O Conselho Coordenador dos Institutos Superiores Politécnicos (CCISP) considerou que os resultados da avaliação às unidades de investigação «colocam em causa o futuro dos centros», que defende ser indispensáveis para o trabalho científico e o «desenvolvimento das regiões».

Num curto comunicado, o CCISP diz que os resultados «colocam em causa o futuro» das unidades de investigação, «indispensáveis ao cumprimento da missão das instituições e à prossecução do importante trabalho que desenvolvem em prol da ciência, do ensino superior e do desenvolvimento das regiões».

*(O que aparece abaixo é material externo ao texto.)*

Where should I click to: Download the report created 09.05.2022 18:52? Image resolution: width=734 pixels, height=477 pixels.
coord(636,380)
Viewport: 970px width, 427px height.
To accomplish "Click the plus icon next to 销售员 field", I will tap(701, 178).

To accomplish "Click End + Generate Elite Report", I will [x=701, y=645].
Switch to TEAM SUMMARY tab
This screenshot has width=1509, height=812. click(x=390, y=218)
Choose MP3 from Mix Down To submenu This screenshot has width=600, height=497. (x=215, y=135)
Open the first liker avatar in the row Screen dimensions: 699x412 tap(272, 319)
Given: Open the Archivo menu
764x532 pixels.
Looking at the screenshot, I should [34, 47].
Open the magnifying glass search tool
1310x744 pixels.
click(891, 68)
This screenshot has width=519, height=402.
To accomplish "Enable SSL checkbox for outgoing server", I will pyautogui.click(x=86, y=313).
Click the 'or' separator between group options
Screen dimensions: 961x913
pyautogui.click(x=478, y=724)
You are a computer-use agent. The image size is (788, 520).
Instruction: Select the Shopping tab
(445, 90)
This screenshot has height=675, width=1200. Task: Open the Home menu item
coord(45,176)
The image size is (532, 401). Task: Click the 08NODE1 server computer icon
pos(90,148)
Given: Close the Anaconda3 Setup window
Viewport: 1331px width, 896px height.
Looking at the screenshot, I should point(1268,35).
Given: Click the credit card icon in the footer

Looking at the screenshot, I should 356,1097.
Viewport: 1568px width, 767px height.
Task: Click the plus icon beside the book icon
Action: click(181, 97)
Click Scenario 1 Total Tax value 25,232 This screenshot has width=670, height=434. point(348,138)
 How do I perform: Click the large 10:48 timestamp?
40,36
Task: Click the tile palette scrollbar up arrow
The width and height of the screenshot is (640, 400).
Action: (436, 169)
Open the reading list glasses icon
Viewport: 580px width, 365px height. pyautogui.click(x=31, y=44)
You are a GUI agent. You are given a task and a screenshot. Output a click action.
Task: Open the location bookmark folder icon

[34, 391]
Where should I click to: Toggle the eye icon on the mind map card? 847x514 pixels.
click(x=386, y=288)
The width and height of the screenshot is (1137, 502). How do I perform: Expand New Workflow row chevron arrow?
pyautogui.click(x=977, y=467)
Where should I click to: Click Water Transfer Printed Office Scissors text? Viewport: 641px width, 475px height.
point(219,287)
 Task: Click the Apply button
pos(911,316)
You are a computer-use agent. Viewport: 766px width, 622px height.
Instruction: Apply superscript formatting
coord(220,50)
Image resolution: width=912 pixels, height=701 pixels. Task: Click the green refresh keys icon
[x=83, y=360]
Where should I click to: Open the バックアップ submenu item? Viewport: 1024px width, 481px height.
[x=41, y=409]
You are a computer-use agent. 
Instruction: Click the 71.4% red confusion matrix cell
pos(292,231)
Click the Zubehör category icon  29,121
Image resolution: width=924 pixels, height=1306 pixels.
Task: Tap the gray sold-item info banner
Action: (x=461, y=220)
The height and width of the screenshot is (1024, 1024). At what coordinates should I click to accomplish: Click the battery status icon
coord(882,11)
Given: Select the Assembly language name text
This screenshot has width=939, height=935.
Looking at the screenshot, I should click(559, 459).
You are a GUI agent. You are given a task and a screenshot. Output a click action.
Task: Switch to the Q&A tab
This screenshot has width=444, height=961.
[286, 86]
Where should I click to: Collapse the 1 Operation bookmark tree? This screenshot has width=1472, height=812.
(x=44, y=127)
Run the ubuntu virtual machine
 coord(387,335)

A nota do CCISP surge depois de algumas instituições terem contestado a avaliação, apontando irregularidades.

Os resultados em causa, divulgados em finais de junho pela Fundação para a Ciência e Tecnologia, entidade pública que subsidia a investigação científica, referem-se à primeira fase da avaliação das unidades de investigação, incluindo laboratórios associados.

De um total de 322 unidades que se candidataram, em 2013, a fundos públicos, 71 não vão receber qualquer financiamento, uma vez que tiveram uma nota inferior a «bom».

As restantes - 251 - têm um financiamento base garantido, entre 5.000 e 400.000 euros anuais, sendo que 168 passaram à segunda fase, que termina em dezembro, podendo ter um financiamento estratégico suplementar, sem teto máximo fixado, se tiveram classificação superior a «bom», ou seja, «excecional», «excelente» ou «muito bom».

As instituições podem contestar os resultados da primeira fase da avaliação, na audiência prévia, que termina na sexta-feira.

Algumas unidades lesadas, que prometeram recorrer à audiência prévia, têm criticado o processo de avaliação.